• **STATED GOAL**
Reproduce word for word the lines that start with the one containing "600x498 pixels." and go on through the one containing "Action: point(215,497)", including both of those lines.

• **EXTRACTED ENTRIES**
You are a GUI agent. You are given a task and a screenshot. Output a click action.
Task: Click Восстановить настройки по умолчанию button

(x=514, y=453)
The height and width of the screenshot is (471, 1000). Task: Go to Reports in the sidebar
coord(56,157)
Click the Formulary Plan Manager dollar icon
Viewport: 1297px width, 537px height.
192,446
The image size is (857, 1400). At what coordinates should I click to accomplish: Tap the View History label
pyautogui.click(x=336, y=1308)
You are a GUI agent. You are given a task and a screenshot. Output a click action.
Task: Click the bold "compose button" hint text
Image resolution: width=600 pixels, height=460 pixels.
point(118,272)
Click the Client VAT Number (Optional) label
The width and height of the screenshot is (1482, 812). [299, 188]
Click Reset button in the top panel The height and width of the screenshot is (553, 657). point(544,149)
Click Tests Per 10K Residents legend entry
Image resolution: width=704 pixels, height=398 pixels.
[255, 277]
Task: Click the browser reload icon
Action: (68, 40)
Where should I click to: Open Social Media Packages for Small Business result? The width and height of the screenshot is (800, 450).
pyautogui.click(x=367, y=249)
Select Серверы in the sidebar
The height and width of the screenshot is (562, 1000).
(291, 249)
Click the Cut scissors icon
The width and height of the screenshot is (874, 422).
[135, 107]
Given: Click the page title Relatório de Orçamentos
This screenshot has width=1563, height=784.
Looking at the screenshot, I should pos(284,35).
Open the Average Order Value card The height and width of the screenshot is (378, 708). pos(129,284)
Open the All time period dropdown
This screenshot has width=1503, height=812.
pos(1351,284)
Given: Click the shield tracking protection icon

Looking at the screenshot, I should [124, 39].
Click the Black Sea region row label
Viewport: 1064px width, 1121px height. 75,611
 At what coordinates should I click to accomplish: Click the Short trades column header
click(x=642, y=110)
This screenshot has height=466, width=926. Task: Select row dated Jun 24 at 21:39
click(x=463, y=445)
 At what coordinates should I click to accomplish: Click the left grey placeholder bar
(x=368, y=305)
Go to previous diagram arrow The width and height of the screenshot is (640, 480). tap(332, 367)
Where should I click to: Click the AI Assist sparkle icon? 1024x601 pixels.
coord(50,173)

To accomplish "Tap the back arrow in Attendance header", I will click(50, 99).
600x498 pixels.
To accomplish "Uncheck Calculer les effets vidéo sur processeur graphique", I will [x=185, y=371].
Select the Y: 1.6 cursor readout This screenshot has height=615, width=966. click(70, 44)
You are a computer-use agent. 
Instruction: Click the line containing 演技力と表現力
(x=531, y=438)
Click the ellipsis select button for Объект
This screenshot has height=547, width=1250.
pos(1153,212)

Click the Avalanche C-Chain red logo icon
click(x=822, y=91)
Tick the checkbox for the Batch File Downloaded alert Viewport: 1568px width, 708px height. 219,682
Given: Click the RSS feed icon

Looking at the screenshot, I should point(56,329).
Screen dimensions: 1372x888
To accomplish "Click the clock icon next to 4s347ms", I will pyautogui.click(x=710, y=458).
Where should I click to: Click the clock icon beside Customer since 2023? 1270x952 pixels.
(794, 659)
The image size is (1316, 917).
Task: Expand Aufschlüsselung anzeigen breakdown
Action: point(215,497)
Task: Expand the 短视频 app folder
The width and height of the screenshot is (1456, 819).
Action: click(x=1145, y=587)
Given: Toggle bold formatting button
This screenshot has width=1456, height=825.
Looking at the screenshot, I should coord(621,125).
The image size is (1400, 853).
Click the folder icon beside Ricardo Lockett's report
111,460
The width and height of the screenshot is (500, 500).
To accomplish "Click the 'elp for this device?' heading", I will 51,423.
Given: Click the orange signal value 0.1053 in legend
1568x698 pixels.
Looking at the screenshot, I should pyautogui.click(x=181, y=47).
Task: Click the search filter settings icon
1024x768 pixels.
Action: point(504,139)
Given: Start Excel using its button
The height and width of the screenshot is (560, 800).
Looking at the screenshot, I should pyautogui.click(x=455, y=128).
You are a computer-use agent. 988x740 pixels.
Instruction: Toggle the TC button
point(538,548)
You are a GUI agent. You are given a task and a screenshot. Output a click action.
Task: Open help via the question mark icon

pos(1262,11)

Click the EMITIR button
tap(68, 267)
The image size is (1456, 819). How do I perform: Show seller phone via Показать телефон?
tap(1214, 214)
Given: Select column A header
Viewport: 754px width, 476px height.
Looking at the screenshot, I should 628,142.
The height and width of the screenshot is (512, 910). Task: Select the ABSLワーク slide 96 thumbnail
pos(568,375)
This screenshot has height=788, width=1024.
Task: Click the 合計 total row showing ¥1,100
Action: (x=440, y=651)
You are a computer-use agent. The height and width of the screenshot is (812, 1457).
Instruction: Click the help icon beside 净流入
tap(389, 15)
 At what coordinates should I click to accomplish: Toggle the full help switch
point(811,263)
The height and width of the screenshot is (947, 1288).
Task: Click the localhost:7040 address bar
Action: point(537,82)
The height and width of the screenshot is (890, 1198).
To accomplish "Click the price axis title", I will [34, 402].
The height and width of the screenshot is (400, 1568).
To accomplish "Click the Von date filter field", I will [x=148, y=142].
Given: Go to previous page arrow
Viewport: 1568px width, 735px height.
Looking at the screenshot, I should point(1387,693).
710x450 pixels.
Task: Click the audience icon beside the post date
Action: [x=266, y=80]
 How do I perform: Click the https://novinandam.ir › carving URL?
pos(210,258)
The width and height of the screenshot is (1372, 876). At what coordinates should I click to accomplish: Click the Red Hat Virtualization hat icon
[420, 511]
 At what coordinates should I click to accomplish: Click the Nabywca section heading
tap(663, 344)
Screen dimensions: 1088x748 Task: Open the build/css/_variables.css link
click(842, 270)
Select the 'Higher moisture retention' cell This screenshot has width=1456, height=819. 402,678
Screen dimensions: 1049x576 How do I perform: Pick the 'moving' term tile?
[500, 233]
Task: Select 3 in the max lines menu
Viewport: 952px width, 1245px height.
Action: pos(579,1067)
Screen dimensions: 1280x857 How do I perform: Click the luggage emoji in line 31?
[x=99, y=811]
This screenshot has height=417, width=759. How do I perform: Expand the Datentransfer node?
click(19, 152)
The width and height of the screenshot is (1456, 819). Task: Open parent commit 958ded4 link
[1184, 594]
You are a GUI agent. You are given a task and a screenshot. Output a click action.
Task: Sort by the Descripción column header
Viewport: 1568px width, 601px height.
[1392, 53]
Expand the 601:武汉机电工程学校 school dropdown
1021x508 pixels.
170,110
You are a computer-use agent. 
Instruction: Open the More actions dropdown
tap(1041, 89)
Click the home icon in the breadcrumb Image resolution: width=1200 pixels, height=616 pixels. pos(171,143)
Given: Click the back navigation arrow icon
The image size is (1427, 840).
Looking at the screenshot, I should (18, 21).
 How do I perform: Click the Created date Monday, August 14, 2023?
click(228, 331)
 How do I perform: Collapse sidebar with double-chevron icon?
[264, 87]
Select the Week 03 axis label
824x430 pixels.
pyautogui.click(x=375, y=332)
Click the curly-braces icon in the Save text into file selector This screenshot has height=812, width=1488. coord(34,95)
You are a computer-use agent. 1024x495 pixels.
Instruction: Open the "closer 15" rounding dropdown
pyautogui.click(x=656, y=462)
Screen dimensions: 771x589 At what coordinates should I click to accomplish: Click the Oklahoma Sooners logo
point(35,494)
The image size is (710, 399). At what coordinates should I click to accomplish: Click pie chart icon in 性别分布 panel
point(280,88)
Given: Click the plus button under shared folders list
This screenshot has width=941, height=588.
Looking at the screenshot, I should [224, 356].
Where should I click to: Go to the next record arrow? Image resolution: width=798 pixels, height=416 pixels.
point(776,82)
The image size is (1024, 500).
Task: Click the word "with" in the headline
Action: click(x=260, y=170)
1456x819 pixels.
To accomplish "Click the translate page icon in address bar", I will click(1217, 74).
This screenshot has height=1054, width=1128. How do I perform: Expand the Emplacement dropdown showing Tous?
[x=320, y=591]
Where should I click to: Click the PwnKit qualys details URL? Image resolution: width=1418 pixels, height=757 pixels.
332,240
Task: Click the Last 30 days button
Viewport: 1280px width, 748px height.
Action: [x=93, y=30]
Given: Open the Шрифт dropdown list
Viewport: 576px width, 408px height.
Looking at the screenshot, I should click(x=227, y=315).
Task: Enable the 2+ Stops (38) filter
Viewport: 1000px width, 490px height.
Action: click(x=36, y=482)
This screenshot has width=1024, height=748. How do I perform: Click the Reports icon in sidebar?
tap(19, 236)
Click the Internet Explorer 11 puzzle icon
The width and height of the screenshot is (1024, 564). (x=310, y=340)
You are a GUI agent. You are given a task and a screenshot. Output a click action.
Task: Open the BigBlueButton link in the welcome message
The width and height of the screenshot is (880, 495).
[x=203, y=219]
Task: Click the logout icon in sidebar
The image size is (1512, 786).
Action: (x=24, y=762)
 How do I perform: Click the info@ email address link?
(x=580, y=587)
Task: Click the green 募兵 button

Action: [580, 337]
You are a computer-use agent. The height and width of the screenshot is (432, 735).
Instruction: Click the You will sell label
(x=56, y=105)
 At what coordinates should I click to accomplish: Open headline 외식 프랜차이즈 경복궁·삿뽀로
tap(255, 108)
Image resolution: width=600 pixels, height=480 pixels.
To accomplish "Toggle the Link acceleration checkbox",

• **SOLUTION FOR THIS PROBLEM**
600x498 pixels.
To accomplish "Uncheck Calculer les effets vidéo sur processeur graphique", I will [x=185, y=371].
Select the Y: 1.6 cursor readout This screenshot has height=615, width=966. click(70, 44)
You are a computer-use agent. 
Instruction: Click the line containing 演技力と表現力
(x=531, y=438)
Click the ellipsis select button for Объект
This screenshot has height=547, width=1250.
pos(1153,212)

Click the Avalanche C-Chain red logo icon
click(x=822, y=91)
Tick the checkbox for the Batch File Downloaded alert Viewport: 1568px width, 708px height. 219,682
Given: Click the RSS feed icon

Looking at the screenshot, I should point(56,329).
Screen dimensions: 1372x888
To accomplish "Click the clock icon next to 4s347ms", I will pyautogui.click(x=710, y=458).
Where should I click to: Click the clock icon beside Customer since 2023? 1270x952 pixels.
(794, 659)
The image size is (1316, 917).
Task: Expand Aufschlüsselung anzeigen breakdown
Action: point(215,497)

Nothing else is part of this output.